Level 1 - Received Knowledge

This refers to learning new information and developing a clear understanding of a topic. It is the first step in developing understanding. Received knowledge can be quite extensive, but at this level it has not yet become personal. 

Level 2 - Critical Insight

This is when the participant, through exercises and practices, uses his or her own life experiences and reason to come to a flash of personal insight, an “a-ha moment”, when he or she realizes how the knowledge relates to his or her own life. At this point knowledge has started to become transformative. 

Level 3 - Embodied Understanding

Moments of critical insight are often not powerful enough to dislodge habits, therefore embodied understanding refers to the deepening and further internalizing of knowledge so that it becomes second-nature and spontaneous: not just something one knows, but part of who one is. This happens through repeated practice and continued reflection on one’s critical insights. Recent discoveries in neuroplasticity and neurogenesis show that sustained practice changes brain structure and neural functioning, suggesting that long-term changes in body, brain and behavior are possible. This is where knowledge (including the knowledge and skills of self-compassion, compassion, integrity and so on) becomes transformative at its deepest level. 



It has been a joy to participate in the program as I have benefited both professionally and personally. The lessons have not only helped me to engage with my students more effectively and enrich our discussions of literature and the power of stories, but I find myself drawing upon the value of gratitude as I work towards resolving conflicts with my peers, my fellow teachers.

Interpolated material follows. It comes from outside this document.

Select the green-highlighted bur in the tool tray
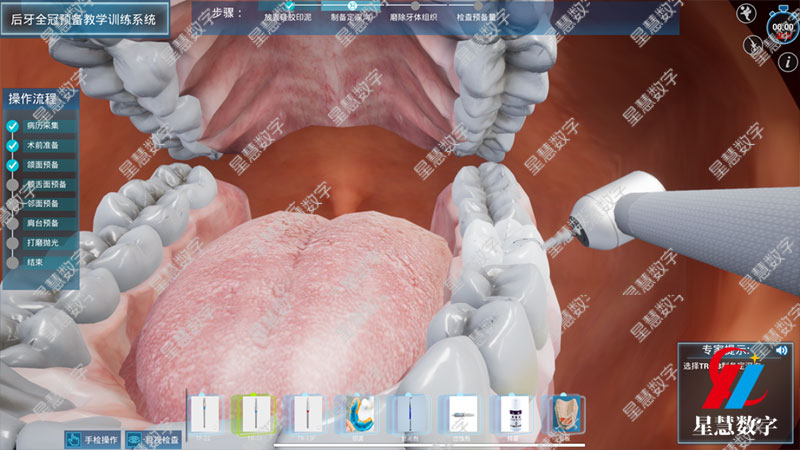The image size is (800, 450). 252,412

I keep returning to the notion of our shared struggles as a bond that tethers us together in order to maintain healthy perspectives as we work towards common goals.

History Department Chair

Compassionate Integrity Training has in only a few weeks shifted my approach to relationships at home and work. Although this shift is still in process –and may always remain in process –I have cultivated a conscience awareness of how my actions affect others, and vice versa. Being attuned to resilience is instrumental in expanding resiliency, a task made easier with the skills that CIT fosters.

The interdisciplinary nature of CIT makes space for psychological, emotional, and social understandings of human interaction. This diverse approach weaves together threads of self-cultivation, relating to others, and a belief in common humanity that a less thoughtful program might otherwise treat independently

Dean of Faculty

I am amazed at how CIT resonated with so many areas of my life. It has made me reconsider my professional and personal roles: husband, teacher, parent, colleague, neighbor, etc. with greater compassion for others. We all know the cliché of trying to make the world a better place. CIT is the only program I’ve encountered that actually has a step-by-step, rational, research-based, concrete process to achieving that loftiest of goals. I feel empowered, re-centered, and courageous to really try to make the world a better place. It has given me new direction. I’m so thankful to have been a part of it, and I look forward to being more involved.